Instruction 1
Number the rows below, starting at the one containing "Tap the round" and ending at the one containing "Tap the dimension", both included. Make them a numbered list and leave out the blank lines.

Selected excerpt
He may not, in fact, believe in change. World War II lingers in a military chart, and it does not look all that different from a sky chart hanging nearby. Police kneeling behind a pig could belong to any number of crackdowns or totalitarian states. It took until the 1960s for the police to be "pigs," but then Europe needed pigs to root up all those potatoes before. Who is to say, too, whether Polke is complaining? He called abstractions from the early 1980s Disasters and Other Sheer Miracles, and for him the one true miracle is the spectacle.
Polke lays down a challenge to forget the disasters or the miracles, but also a challenge to remember. He belongs to a brief wartime generation unable fully to do either. Born in 1941 (the same year as Markus Lüpertz), he could neither have experienced Nazi rallies nor know them only as the past. Georg Baselitz and A. R. Penck, just a few years older, each developed a symbolic language for suffering—while Jörg Immendorff and Anselm Kiefer, just a few years younger, picture German culture as a total work of art without a final curtain. Gerhard Richter, born in 1932, and Isa Genzken, born in 1948, found their artistic and political traumas in the present, seen as an age of terrorism and illusion. Polke needed far more time to catch up.
His family escaped present-day Poland, first to East Germany and then to West Germany in 1953. He studied in Dusseldorf, when the Cold War raged in art as well as life. If early Modern movements, like the Bauhaus and Futurism, aimed to remake life, postwar art had to settle for making myths. Abstraction declared a new internationalism, one able to accommodate European refugees like Hans Hoffman. So in its own way did Pop Art, and America had a head start on both. In Germany, Joseph Beuys, who volunteered for the Luftwaffe, was old enough to convert his personal history into its own myth. Other than some new painterly media, such as resins, nothing much changes from the moment he discovers them all.
Polke starts making fun of Abstract Expressionism in scrawling insults on canvas that influenced Albert Oehlen, the movement's agonies translated into text. He is still acting out his ambivalence in Color Experiments years later. He also had his Rorschach paintings, much like Warhol, not to mention those screen prints and stipples. Again, though, his ambivalence extends just as much to slick surfaces and commercial culture as to fine art. When he places multiple copies of Superman in the supermarket, neither, he makes clear, is all that super. He finally reaches America and the Bowery in person in the 1970s, when he lingers too long over the gutters and invites collaboration from Captain Beefheart, the blues musician with the Magic Band.

Entries shown
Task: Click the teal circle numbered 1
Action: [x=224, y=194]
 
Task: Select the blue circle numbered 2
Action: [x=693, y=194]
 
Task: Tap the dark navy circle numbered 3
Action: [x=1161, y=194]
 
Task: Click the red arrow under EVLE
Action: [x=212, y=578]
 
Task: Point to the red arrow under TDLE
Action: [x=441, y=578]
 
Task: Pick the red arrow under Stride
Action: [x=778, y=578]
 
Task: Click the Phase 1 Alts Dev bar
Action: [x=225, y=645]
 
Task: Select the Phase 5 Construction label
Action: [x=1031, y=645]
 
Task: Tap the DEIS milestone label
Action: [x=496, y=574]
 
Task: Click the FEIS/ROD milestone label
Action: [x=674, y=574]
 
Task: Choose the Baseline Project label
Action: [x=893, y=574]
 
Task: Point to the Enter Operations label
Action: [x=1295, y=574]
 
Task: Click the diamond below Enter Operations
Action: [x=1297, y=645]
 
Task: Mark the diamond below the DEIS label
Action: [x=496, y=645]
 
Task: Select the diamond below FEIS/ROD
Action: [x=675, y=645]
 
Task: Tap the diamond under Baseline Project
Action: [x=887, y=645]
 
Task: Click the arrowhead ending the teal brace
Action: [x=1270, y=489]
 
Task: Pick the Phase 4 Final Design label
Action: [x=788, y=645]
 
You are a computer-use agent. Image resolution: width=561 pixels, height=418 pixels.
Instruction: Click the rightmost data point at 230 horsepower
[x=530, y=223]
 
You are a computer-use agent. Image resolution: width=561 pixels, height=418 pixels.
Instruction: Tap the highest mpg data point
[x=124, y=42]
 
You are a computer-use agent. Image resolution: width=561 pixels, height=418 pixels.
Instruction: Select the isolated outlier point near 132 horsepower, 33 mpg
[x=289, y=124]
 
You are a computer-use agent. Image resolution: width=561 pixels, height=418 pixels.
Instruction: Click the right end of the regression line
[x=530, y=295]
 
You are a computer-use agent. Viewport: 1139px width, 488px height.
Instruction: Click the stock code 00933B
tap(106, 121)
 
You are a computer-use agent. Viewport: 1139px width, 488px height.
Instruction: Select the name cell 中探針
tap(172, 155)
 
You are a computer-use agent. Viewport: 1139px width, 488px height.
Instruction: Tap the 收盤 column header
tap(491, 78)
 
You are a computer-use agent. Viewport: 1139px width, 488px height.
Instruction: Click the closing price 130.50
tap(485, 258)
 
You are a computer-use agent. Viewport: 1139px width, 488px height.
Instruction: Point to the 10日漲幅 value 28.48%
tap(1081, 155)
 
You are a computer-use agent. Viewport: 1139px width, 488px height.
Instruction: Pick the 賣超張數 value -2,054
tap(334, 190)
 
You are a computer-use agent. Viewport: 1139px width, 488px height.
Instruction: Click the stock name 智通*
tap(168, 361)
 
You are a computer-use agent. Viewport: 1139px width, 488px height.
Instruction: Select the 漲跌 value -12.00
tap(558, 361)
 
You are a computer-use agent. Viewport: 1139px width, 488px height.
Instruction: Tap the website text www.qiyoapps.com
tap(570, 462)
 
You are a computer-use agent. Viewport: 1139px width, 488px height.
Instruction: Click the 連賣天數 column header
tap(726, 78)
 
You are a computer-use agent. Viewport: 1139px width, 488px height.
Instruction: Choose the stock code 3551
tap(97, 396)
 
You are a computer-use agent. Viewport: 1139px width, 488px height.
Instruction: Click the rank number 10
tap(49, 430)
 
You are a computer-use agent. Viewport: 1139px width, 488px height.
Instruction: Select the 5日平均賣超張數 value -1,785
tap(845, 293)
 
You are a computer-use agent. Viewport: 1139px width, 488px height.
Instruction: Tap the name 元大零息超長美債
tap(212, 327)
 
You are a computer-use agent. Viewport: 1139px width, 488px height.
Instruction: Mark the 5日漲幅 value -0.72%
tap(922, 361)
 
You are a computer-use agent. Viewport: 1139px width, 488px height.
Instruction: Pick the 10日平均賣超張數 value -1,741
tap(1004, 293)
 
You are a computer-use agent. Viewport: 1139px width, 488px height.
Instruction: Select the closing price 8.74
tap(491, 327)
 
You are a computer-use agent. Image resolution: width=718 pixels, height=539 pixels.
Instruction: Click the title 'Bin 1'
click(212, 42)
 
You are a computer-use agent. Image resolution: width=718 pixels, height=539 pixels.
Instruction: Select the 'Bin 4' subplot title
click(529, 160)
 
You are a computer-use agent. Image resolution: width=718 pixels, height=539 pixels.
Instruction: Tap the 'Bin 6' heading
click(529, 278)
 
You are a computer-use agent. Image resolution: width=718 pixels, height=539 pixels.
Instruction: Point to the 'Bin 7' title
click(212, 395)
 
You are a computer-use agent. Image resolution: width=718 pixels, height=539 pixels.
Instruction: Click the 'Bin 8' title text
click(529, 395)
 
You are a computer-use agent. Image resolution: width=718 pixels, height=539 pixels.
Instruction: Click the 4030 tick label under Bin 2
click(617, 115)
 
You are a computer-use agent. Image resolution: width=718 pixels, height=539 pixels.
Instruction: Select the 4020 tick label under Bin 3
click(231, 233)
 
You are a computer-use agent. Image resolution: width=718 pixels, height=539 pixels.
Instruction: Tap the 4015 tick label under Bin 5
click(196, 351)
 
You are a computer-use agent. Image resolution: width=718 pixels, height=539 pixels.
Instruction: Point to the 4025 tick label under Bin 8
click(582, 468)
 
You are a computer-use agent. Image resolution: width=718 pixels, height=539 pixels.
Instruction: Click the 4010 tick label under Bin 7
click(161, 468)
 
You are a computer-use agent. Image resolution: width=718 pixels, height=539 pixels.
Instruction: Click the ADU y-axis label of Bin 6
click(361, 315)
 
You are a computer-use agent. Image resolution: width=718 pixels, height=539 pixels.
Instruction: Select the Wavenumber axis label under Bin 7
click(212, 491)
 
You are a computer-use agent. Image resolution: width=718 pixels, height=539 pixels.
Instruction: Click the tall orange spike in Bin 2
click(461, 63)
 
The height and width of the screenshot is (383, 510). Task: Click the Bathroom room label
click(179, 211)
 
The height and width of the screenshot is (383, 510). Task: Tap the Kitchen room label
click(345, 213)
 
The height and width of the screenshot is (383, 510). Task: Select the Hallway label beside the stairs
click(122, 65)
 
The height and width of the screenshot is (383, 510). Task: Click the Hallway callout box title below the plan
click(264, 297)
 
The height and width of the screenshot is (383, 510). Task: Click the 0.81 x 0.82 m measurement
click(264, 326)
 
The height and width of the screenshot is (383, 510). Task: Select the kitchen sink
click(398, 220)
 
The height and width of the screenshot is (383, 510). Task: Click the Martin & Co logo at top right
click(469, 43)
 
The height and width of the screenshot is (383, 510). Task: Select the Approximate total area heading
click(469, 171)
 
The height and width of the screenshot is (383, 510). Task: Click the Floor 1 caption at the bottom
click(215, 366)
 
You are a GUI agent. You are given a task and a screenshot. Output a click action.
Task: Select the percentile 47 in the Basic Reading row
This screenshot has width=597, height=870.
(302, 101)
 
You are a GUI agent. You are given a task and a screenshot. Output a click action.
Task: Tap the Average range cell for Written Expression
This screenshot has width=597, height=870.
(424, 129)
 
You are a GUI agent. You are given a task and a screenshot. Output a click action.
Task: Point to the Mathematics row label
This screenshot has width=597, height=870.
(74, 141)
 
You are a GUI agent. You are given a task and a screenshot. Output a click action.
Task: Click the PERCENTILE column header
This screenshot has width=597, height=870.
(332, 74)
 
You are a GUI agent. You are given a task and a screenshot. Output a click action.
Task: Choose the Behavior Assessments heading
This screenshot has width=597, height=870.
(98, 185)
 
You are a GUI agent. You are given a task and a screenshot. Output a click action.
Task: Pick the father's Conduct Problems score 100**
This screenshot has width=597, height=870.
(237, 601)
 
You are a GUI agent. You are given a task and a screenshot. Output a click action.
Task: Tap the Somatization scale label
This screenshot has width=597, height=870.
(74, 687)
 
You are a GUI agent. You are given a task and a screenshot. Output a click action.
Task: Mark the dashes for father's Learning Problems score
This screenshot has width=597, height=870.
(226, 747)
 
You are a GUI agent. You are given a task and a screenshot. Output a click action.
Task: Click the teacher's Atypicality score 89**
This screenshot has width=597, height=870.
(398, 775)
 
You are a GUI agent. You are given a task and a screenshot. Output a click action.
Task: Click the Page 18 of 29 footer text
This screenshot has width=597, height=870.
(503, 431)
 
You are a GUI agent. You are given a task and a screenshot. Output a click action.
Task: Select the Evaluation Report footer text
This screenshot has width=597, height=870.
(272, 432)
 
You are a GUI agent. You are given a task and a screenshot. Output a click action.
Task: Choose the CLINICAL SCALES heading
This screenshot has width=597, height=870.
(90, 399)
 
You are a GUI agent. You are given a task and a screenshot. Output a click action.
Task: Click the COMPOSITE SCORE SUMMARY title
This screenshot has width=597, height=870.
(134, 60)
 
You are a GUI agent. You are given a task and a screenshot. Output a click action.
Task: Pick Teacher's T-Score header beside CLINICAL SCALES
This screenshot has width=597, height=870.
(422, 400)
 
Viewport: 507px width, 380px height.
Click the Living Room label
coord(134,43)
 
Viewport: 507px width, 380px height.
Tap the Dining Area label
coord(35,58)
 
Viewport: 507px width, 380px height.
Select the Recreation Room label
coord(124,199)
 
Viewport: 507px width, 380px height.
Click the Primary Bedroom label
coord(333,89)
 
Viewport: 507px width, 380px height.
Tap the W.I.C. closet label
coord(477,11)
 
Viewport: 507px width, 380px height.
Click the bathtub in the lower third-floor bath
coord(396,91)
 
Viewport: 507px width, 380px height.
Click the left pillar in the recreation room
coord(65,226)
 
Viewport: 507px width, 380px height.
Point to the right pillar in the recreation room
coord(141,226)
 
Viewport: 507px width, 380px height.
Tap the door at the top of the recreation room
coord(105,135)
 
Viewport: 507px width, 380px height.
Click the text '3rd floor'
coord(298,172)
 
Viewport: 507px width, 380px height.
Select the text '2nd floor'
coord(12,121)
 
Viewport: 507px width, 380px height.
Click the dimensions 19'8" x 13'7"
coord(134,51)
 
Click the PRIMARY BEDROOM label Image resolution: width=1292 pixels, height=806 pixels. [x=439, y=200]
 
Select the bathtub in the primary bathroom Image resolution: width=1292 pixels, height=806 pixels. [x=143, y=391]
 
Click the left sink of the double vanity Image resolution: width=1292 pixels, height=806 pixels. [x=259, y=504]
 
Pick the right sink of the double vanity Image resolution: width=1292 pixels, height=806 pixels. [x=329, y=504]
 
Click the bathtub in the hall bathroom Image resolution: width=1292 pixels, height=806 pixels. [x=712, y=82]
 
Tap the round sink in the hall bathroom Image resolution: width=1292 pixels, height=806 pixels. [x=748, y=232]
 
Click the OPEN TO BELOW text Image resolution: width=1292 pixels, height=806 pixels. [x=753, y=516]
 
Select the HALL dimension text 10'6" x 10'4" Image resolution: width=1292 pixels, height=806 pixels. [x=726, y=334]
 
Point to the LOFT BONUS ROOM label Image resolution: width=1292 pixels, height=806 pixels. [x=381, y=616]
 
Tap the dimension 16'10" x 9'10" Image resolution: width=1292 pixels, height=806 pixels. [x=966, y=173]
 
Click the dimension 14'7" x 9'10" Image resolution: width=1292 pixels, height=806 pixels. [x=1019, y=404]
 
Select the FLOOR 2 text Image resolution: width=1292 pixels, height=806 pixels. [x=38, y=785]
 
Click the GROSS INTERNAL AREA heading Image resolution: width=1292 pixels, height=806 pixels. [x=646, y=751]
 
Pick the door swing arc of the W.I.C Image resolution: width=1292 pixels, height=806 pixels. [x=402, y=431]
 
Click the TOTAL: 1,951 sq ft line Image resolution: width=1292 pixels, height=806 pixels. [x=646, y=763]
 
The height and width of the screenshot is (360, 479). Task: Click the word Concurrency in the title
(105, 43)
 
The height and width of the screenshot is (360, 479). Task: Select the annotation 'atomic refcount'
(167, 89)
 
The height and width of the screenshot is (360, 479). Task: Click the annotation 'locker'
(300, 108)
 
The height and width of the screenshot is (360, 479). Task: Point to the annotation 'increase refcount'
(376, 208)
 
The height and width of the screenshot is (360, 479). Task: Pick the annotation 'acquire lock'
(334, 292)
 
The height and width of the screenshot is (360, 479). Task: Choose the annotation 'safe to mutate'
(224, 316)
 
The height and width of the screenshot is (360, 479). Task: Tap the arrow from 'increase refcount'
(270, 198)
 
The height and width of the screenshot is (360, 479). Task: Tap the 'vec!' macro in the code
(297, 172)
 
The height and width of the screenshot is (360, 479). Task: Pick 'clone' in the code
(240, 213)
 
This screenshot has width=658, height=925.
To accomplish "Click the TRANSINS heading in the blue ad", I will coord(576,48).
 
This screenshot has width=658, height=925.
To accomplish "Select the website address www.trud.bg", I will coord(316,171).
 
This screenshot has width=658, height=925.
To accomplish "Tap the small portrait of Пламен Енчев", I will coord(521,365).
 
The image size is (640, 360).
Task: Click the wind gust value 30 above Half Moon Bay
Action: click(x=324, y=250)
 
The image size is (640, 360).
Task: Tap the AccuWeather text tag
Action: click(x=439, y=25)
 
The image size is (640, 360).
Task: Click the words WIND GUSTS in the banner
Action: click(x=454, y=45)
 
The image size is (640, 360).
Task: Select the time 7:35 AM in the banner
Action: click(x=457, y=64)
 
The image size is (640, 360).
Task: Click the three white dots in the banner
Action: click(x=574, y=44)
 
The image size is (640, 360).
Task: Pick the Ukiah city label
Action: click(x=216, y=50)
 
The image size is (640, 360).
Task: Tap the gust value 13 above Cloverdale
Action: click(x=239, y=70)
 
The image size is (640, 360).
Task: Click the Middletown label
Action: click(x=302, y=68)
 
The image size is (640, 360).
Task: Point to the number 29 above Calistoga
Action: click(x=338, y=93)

Instruction 2
In the excerpt on Polke, what title did he give his abstractions from the early 1980s?

Output 1
1. Tap the round sink in the hall bathroom Image resolution: width=1292 pixels, height=806 pixels. [x=748, y=232]
2. Click the OPEN TO BELOW text Image resolution: width=1292 pixels, height=806 pixels. [x=753, y=516]
3. Select the HALL dimension text 10'6" x 10'4" Image resolution: width=1292 pixels, height=806 pixels. [x=726, y=334]
4. Point to the LOFT BONUS ROOM label Image resolution: width=1292 pixels, height=806 pixels. [x=381, y=616]
5. Tap the dimension 16'10" x 9'10" Image resolution: width=1292 pixels, height=806 pixels. [x=966, y=173]

Output 2
Disasters and Other Sheer Miracles